I feel differently about this. For those who think of feminists as an homogenous group with identical opinions on everything, this is a good example of how committed feminists can look at issues differently — and still hold a feminist view.

I wondered if I would agree with Antonia if the women she cites in her column — Carole Taylor, Helena Guergis, Sarah Palin, among others — had used their pageant success as a springboard to work toward advancing the cause of other women. It can’t be said that they did. The women Antonia names fit themselves very firmly into the status quo or, in some cases, are actively working to diminish women’s rights and take away many of the advantages women have gained over the past few decades.

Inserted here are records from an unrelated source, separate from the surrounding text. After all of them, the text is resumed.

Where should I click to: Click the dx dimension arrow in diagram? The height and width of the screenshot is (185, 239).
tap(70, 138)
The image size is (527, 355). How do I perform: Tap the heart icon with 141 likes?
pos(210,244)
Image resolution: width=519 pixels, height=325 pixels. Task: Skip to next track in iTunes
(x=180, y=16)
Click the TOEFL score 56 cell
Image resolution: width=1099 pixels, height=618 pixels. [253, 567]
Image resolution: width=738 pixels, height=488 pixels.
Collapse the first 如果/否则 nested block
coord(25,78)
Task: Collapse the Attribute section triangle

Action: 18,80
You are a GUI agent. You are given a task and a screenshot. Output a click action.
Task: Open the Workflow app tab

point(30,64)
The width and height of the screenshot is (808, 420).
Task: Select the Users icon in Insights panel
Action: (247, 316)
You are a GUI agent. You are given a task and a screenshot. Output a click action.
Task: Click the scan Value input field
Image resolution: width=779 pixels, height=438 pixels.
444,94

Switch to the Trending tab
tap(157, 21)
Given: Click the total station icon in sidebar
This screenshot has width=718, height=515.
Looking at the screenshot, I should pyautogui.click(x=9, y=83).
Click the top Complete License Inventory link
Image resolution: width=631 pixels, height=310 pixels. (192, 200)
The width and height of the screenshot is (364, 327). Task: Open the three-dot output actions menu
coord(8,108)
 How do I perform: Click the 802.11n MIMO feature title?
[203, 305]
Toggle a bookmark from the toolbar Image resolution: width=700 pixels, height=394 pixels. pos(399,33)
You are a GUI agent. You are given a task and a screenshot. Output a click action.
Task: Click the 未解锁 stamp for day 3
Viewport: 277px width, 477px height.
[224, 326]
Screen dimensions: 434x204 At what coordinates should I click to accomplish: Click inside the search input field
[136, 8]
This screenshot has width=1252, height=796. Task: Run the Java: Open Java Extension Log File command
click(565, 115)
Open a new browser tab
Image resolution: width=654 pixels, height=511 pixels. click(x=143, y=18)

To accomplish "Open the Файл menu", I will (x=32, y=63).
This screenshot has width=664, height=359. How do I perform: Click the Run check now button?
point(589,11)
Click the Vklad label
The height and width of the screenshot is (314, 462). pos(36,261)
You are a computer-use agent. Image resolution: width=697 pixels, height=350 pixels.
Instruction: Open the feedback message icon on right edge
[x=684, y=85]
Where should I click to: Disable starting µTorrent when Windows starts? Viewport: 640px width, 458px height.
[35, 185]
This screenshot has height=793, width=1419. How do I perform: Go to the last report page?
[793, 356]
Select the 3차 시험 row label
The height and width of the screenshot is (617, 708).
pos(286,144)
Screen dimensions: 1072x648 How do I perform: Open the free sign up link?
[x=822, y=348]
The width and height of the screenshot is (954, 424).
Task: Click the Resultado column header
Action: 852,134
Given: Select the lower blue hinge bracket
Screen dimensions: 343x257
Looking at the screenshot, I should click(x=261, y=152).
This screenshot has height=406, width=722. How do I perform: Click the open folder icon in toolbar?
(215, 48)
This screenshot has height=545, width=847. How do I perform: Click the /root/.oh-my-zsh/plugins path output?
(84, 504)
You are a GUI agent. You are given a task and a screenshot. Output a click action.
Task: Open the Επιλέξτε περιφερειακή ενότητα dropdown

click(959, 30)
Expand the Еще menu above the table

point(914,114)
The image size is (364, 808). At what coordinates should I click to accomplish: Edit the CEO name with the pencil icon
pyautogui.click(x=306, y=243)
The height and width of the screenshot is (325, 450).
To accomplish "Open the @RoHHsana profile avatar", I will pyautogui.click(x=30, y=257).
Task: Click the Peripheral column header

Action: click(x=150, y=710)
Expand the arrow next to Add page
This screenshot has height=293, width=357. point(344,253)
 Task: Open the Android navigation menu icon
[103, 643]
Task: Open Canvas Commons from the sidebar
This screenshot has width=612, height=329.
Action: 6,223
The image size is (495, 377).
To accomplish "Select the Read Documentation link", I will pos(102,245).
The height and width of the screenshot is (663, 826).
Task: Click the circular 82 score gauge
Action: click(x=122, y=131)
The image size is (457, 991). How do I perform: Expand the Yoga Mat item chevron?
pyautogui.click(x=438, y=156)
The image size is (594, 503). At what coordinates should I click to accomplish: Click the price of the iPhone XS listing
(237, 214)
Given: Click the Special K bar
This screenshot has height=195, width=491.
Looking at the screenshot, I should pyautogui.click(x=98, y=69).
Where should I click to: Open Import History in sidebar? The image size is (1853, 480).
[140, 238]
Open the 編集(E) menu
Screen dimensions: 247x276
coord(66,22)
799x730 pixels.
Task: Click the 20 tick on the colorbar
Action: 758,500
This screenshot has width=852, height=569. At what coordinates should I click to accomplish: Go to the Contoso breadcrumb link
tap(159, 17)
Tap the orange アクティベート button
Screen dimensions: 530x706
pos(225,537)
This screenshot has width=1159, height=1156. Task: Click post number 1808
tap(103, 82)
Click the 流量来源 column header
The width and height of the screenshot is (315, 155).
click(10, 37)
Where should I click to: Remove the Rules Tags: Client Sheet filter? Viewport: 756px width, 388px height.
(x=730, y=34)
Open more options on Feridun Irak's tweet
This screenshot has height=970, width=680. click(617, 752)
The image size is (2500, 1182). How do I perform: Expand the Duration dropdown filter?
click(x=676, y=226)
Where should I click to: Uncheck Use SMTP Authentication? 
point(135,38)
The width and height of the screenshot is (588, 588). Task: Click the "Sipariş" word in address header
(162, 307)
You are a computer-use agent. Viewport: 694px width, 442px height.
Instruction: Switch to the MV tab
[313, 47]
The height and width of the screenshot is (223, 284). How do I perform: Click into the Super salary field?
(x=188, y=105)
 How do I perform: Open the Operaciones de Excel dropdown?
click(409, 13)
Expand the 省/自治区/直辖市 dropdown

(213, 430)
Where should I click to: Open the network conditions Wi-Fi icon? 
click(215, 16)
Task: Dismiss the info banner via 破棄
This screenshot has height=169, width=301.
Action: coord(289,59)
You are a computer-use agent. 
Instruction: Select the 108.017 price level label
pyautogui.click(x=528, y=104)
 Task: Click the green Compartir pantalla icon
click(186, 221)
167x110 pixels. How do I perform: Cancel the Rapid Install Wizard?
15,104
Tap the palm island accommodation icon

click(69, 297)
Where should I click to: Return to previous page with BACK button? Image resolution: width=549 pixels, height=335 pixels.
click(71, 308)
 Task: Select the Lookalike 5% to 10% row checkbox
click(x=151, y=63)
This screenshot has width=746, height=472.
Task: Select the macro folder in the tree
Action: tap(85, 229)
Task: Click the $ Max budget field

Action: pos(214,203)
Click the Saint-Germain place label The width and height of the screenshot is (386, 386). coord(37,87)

Over the years, I have written numerous columns about beauty contests. I went to my archives and chose this one to share — a fairly radical column, more radical now than when it was written more than 20 years ago. (The only change I’ve made was to remove the name of the beauty queen in the story. It was 20 years ago. Who knows how she would feel if she saw this piece again?)


“When they called her name, Mary Smith* , Lunenburg’s Queen of the Sea, thought it was a dream. But when she opened her eyes and the tiara was atop her head and the sash fell gracefully from her shoulder, she knew it was real. She was Miss Nova Scotia . . . ”

Was this 1902 in Godwin’s Lady’s Book? Or maybe a 1910 edition of Ladies’ Home Journal? Not at all. This was written by Stephen Forest of the Truro Bureau of The Chronicle Herald and was published last week, August 29, 1989. Was Stephen kidding?

How far have we come, after all?

I’m regularly badgered to write a column about beauty contests. And I always ask, what more can there possibly be to write?

Beauty contests are standing-room-only affairs at all fairs and exhibitions; they command front page coverage in local newspapers; in the big time, they take over prime time and earn millions of dollars in advertising revenue.

So what’s the appeal in these rather silly contests which are, we assume, heartily sanctioned by our male-ordered society but are usually organized and attended by women? We know that they’re ridiculed in most circles and mocked by stand-up comedians and in sitcoms on television.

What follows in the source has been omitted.